Problem description:
When you reach the line containing "You are a GUI" in the records below, set it down exactly, together with every later line through the end, but not the pictures.

══════

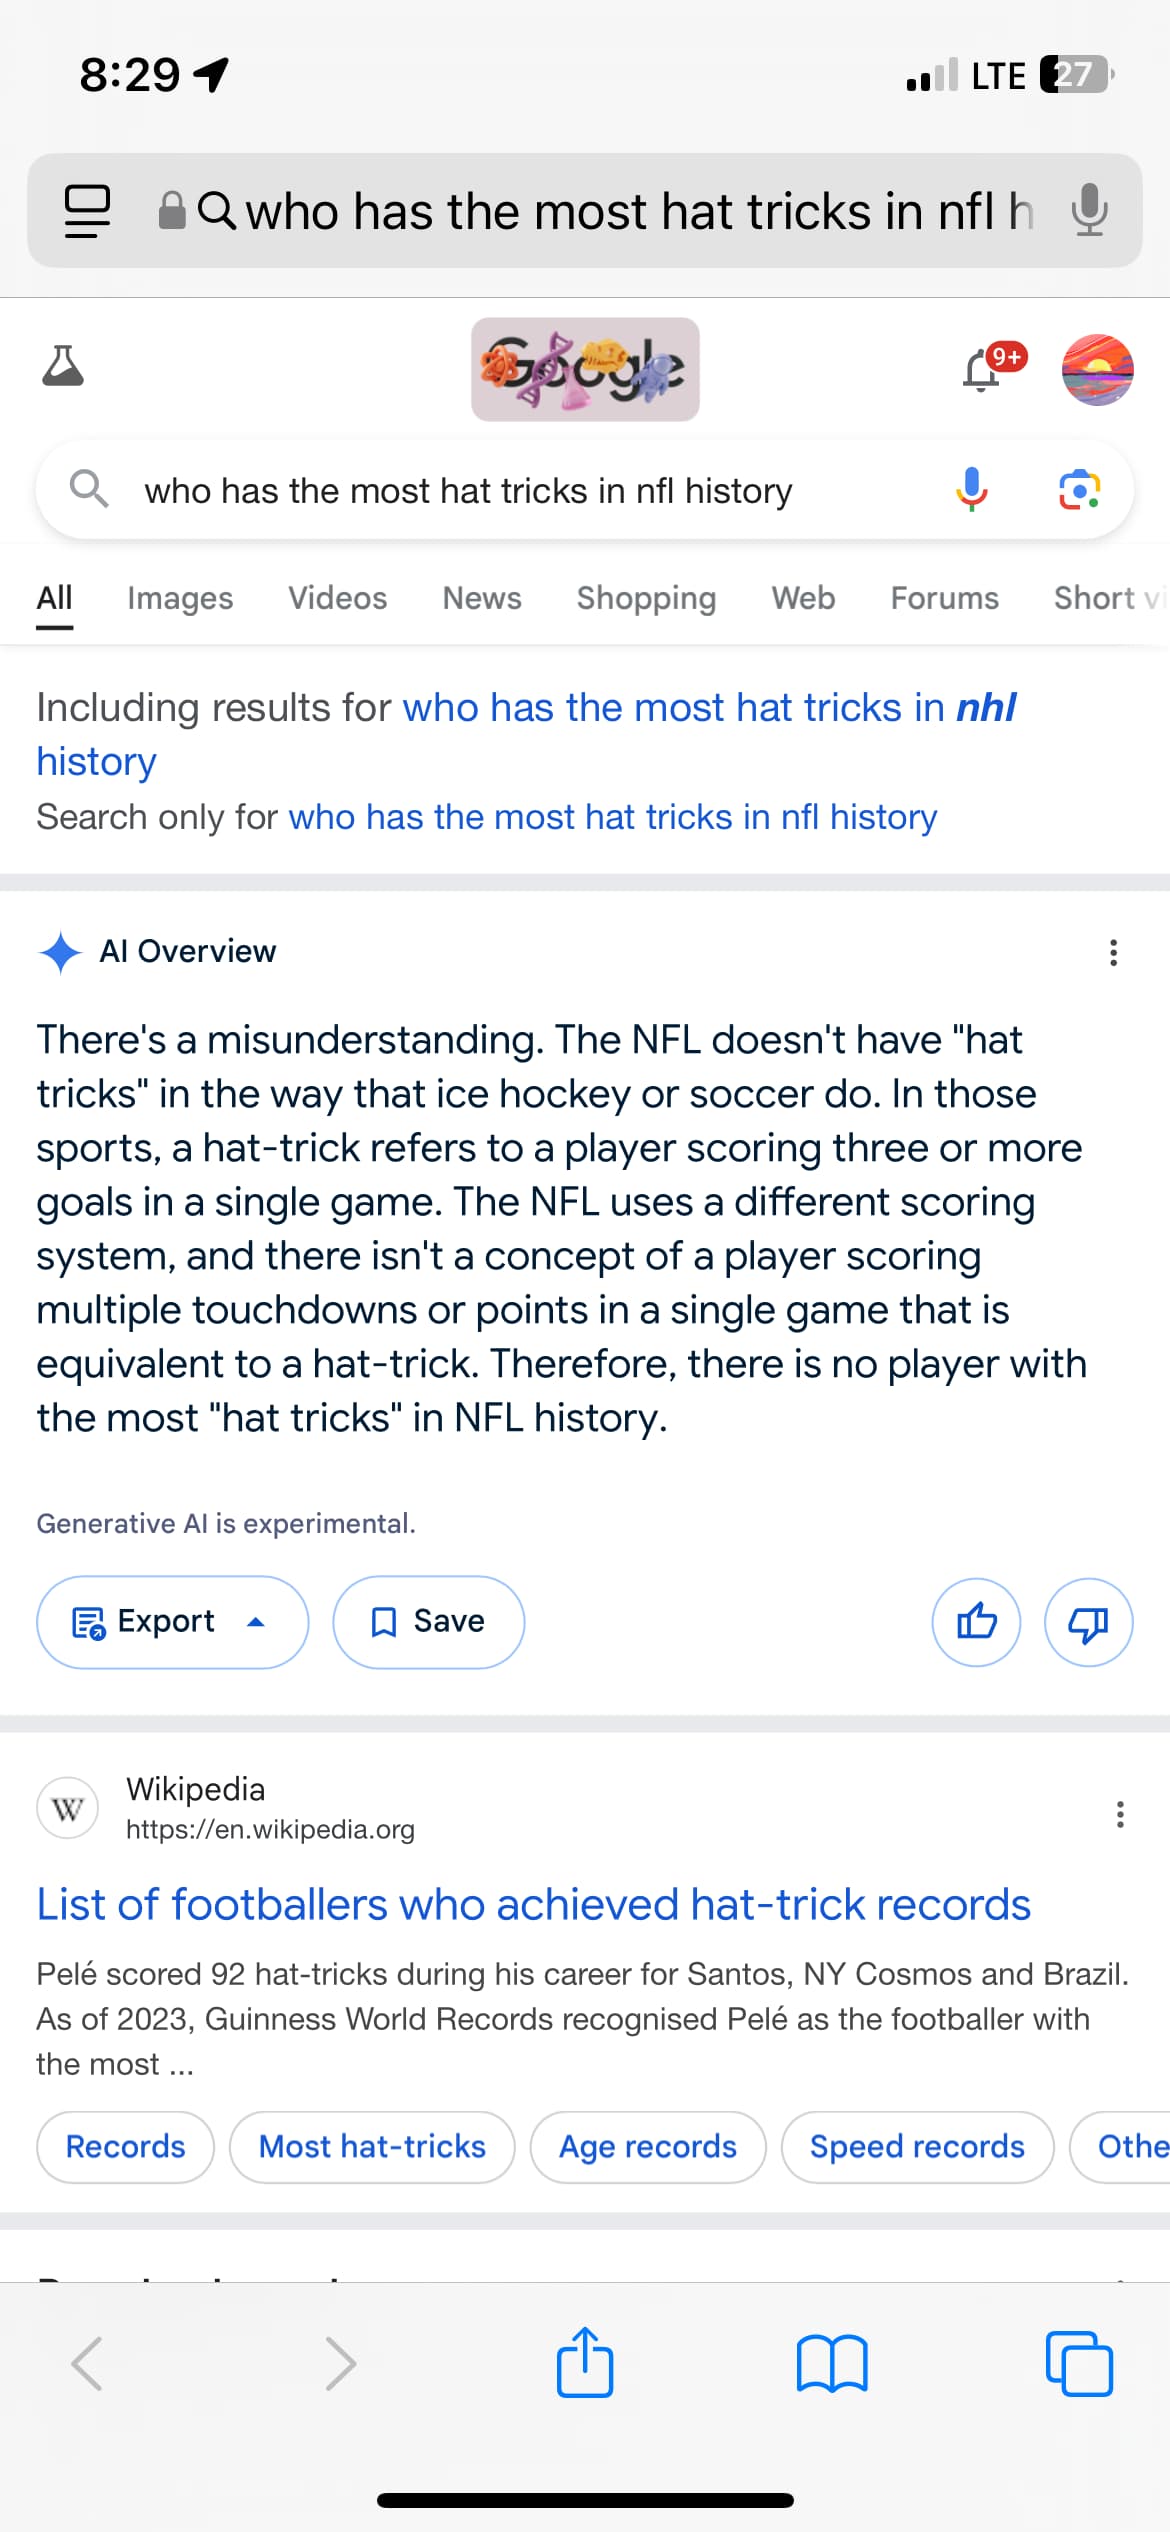
Task: Open 'List of footballers who achieved hat-trick records'
Action: tap(533, 1905)
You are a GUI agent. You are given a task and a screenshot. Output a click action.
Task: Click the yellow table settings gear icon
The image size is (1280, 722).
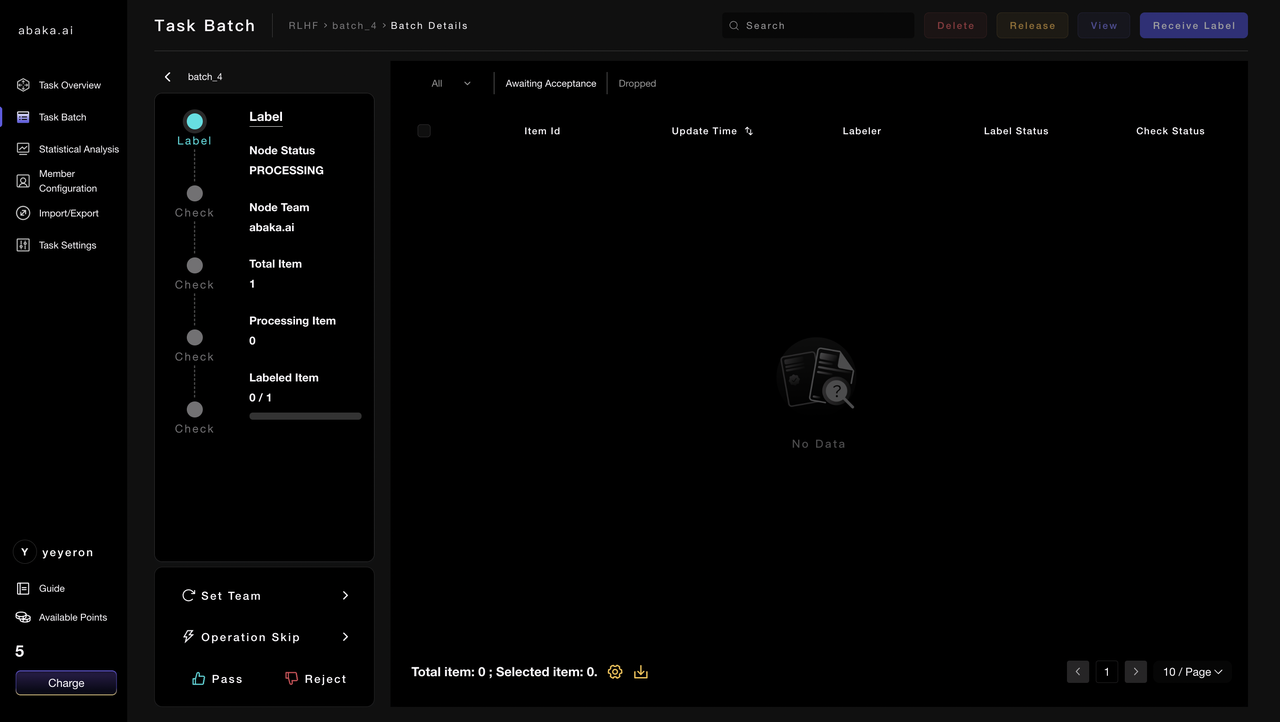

══════

Exercise result:
You are a GUI agent. You are given a task and a screenshot. Output a click action.
Task: Click the yellow table settings gear icon
The image size is (1280, 722).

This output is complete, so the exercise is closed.